Mabes Polri, yang menangani perkara ini sempat membantah jika Siti sudah menjadi tersangka, tetapi dalam Surat Pemberitahuan Dimulainya Penyidikan (SPDP) ke Kejaksaan Agung, nama Siti sudah tertera sebagai tersangka. Dan akhirnya, Sutarman yang kala itu menjabat Kepala Badan Reserse dan Kriminal Mabes Polri membenarkan penetapan tersangka itu.

Berkas Siti pun bolak-balik diserahkan kepada Kejaksaan Agung tetapi juga terus menerus ditolak. Karena tak kunjung selesai, kasus tersebut akhirnya diserahkan kepada KPK sejak awal 2014 melalui sistem koordinasi supervisi antar lembaga penegak hukum.

"Berkasnya telah dilimpahkan ke KPK dan akan segera dikeluarkan sprindiknya," kata Juru Bicara KPK Johan Budi di kantornya, Jakarta, Kamis 20 Maret 2014.

Semenjak 2 tahun lebih ditangani KPK, kasus Siti Fadillah juga tidak mengalami kemajuan yang berarti. Penyidik sama sekali belum memeriksa Siti hingga pertengahan 2016 dalam kapasitasnya sebagai tersangka. Barulah pada 30 Agustus 2016 Siti mendapat panggilan perdana sebagai tersangka.

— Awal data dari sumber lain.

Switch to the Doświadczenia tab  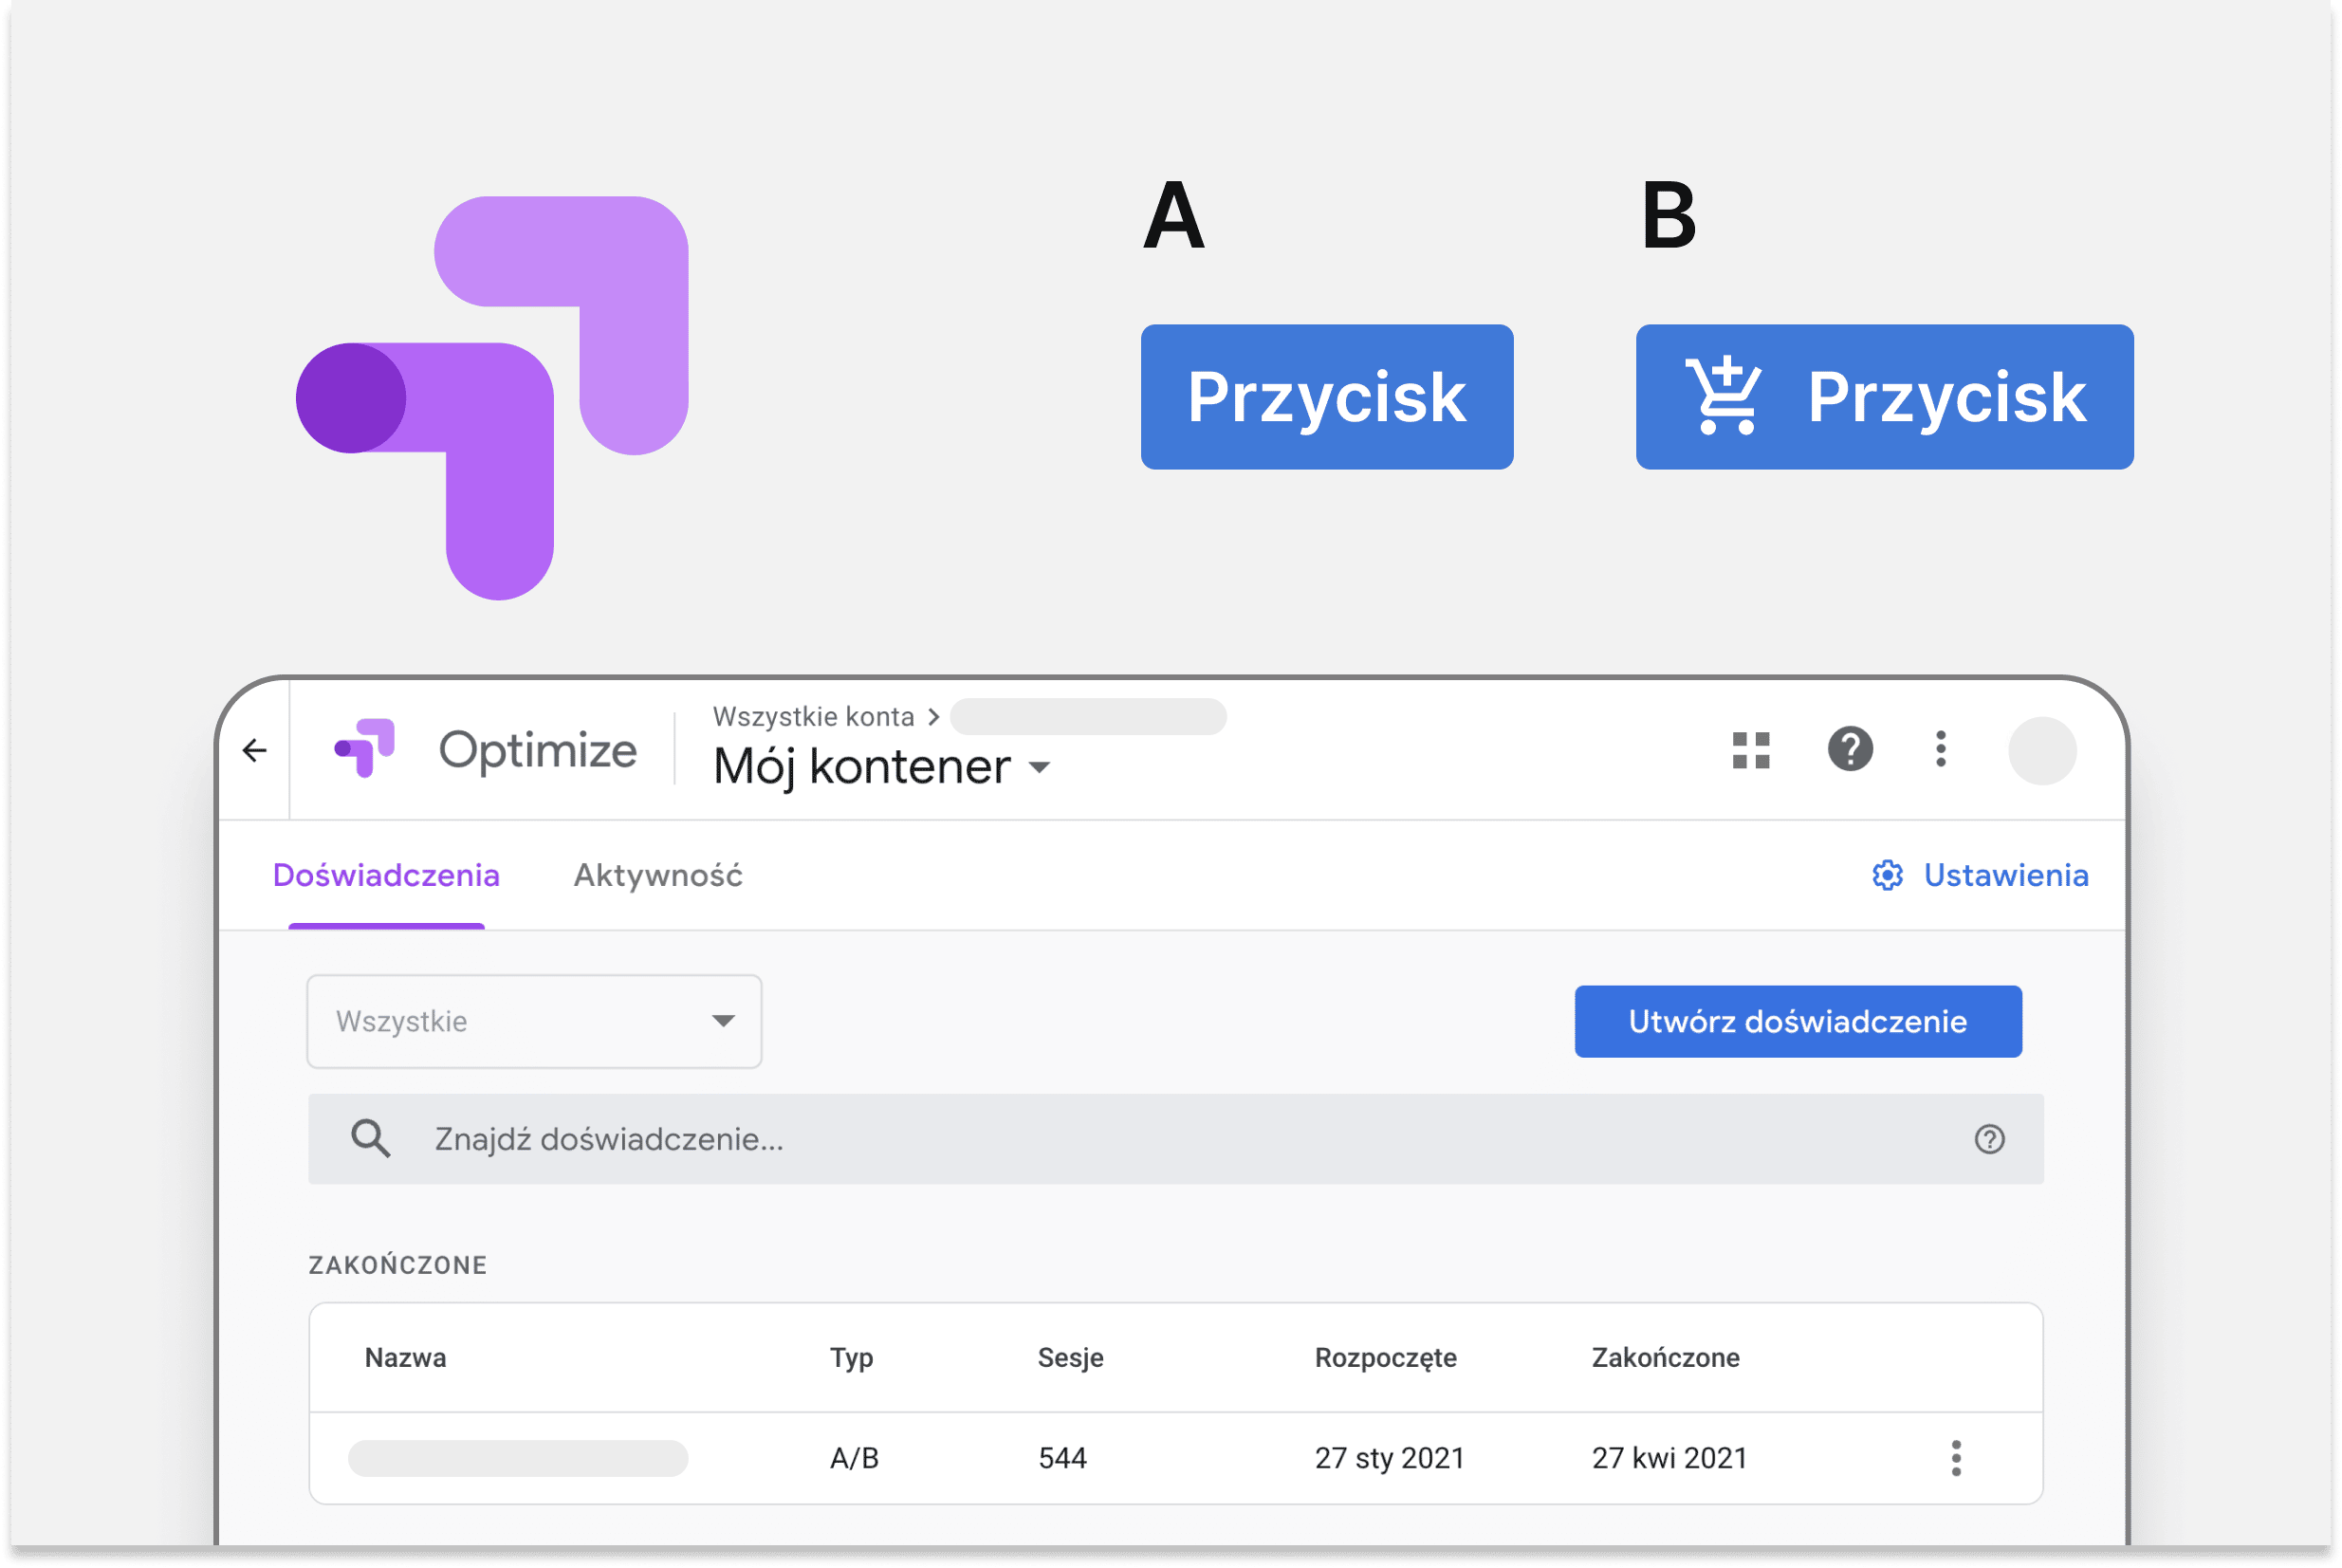click(x=386, y=876)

Tetapi pihak Siti mengklaim panggilan tersebut belum diterima sehingga ia urung mendatangi jadwal pemeriksaan. Dan panggilan berikutnya baru muncul kembali pada hari ini, Senin (24/10) yang berujung penahanan terhadap Siti Fadillah.

MELAWAN - Siti sempat mengajukan perlawanan melalu gugatan praperadilan di Pengadilan Negeri Jakarta Selatan. Tetapi usaha itu pupus karena Hakim Tunggal Achmad Rivai menolak permohonan gugatan tersebut dengan perkara nomor 121/Pid.Prap/2016/PN.Jkt.Sel.

"Dalam eksepsi menolak seluruh eksepsi termohon. Pada pokok perkara, menolak permohonan pemohon seluruhnya. Dan membebankan biaya perkara yang ditaksir senilai nihil," kata Ahmad Rivai saat membacakan putusan praperadilan Siti Fadilah di Pengadilan Negeri Jakarta Selatan, Selasa (18/10).

Dalam pertimbangannya, hakim Ahmad Rivai menyatakan penetapan tersangka Siti Fadilah oleh KPK telah sesuai dengan prosedur hukum. Sehingga penetapan tersangka sudah sah secara hukum.

"Penetapan tersangka adalah sah tidak bertentangan dengan hukum yang belaku. Pemohon tidak berhasil membuktikan dalil-dalil gugatannya," kata Achmad Rivai.

Menurut pertimbangan hukum yang disampaikan hakim penerbitan surat perintah penyidikan (Sprindik) Nomor: Sprin.Dik-50/01/11/2014 yang juga alat bukti t4 termohon telah sesuai prosedur hukum yang berlaku. Dengan begitu, hakim Rivai menilai dua alat bukti untuk menetapkan Siti Fadilah sebagai tersangka merupakan bukti yang sah secara hukum.

"Hakim hanya memeriksa ada dua alat bukti yang sah untuk menetapkan sebagai tersangka," ujar Rivai.

Dalam perkara Siti Fadilah, KPK menerbitkan dua sprindik untuk perkara Siti Fadilah. Sprindik pertama pada November 2014 melalui Surat Perintah Penyidikan Nomor: Sprin.Dik-50/01/11/2014. Selain itu juga KPK menerbitkan kembali melalui Surat Perintah Penyidikan Nomor : Sprin.Dik-12A/01/05/2015 tanggal 15 Mei 2015. Sprindik tersebut diketahui saat ada surat penggilan kepada Siti Nomor : Spgl-3470/23/08/2016 tertanggal 30 Agustus 2016.